O homem da venda perguntava sempre tudo duas vezes
Disseste amendoins?
Sim.
Amendoins?
Hmhm.
Virava-se para o armário e procurava, percorrendo com os dedos as etiquetas
louro, cacau, café, arroz, sal, colorau, pimenta, feijão, grão, amendoins
Os frascos eram enormes, de barro, sempre cheios até cima. Ele tirava com a mão os amendoins, torrados e com casca, e espalhava sobre uma folha de papel pardo. Em três gestos o embrulho ficava feito. Depois pesava numa balança enorme, daquelas que pesam coisas muito pesadas, e o ponteiro muitas vezes nem se mexia com o meu pacotinho de amendoins. Então o senhor José sorria
Que moeda é que tens?
e eu abria a mão, onde reluziam cinco escudos e ele
São cinco escudos.
entregando-me o pacote.
O homem da venda passava o tempo todo fora dela, sentado nos degraus ao pé da porta, vendo quem passava na rua, cumprimentando
bom dia, boa tarde
conforme a hora. Gente que descia para o mar ou para a Igreja, que já o sabiam de cor, que sem o ver já diziam
bom dia, boa tarde
comforme a hora.
E a sua mercearia cheirava a tudo e a nada e eu gostava de lá ir e de o ver conversar com o primo mudo, que me reconhecia e que sempre me intimidara sem eu saber porquê.

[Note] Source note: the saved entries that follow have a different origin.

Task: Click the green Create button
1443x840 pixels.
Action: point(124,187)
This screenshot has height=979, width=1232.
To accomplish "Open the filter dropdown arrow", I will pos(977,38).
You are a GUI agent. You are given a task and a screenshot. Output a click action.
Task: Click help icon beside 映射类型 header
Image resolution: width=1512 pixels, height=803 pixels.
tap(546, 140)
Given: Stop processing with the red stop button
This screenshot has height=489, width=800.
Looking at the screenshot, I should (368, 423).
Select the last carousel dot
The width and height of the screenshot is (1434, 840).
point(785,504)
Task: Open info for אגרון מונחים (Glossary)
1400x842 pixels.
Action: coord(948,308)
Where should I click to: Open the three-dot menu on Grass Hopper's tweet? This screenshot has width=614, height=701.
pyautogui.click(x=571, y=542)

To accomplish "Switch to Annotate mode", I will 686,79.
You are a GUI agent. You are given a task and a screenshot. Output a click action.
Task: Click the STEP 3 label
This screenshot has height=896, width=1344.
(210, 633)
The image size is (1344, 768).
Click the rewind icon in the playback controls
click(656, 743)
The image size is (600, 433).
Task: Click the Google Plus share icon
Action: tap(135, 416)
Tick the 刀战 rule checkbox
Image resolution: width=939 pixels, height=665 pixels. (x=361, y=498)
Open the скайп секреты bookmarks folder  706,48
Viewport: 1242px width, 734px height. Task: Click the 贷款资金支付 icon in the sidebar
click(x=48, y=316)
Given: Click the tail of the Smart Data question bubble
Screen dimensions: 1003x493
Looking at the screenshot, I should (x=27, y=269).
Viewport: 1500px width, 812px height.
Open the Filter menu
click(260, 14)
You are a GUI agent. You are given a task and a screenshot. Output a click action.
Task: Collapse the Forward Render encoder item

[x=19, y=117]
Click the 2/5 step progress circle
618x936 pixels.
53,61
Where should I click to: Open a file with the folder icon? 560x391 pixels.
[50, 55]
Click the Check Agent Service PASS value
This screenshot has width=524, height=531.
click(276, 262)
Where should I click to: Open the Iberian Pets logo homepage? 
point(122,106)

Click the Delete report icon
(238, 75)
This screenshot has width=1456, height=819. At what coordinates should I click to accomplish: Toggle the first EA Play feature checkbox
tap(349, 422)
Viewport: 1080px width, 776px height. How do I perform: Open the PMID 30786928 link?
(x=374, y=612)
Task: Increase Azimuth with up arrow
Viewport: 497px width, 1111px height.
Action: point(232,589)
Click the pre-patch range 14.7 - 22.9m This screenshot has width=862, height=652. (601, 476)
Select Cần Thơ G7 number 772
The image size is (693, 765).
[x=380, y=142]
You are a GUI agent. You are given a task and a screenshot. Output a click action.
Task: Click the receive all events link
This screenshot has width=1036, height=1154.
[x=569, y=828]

O primo mudo, não lhe sei o nome, sempre o chamaram o Mudo, era velho e comunicava sem falar, porque nascera surdo e nunca ninguém o ensinara a falar. Era meu primo afastado como toda a gente em Ponta Delgada é minha prima afastada. Ele não era excepção. Quando eu passava, os dois sentados nas escadas à conversa por gestos e sons e eu ouvia
Lá vai a neta do senhor Baptista, bom dia
o que fazia com que o Mudo reparasse em mim e me chamasse à maneira dele, mas eu não gostava de me aproximar porque tinha medo ou vergonha, não era como a minha prima Amélia que falava aos gritos como se o aumento de volume fosse fazer vibrar qualquer coisa
VAMOS PARA A PISCINA!
e ele encolhia os ombros mas a Amélia cada vez mais alto
VAMOS PARA A PISCINA!
e ele acenava que sim, porque lia nos lábios, e perguntava com a mão pelo meu avô, ao menos eu sempre achei que ele estava a perguntar pelo meu avô quando fazia aquele gesto com a mão
está em casa
e a voz era sumida e os lábios semi-cerrados e as mãos dentro dos bolsos, por isso a Amélia, freneticamente apontando rua acima
ESTÁ EM CASA!
e depois rua abaixo
NÓS JÁ VAMOS!
e eu tirava a mão do bolso e acenava.
Houve um Verão em que a venda estava fechada e as escadas vazias. E eu fiquei com o coração apertado.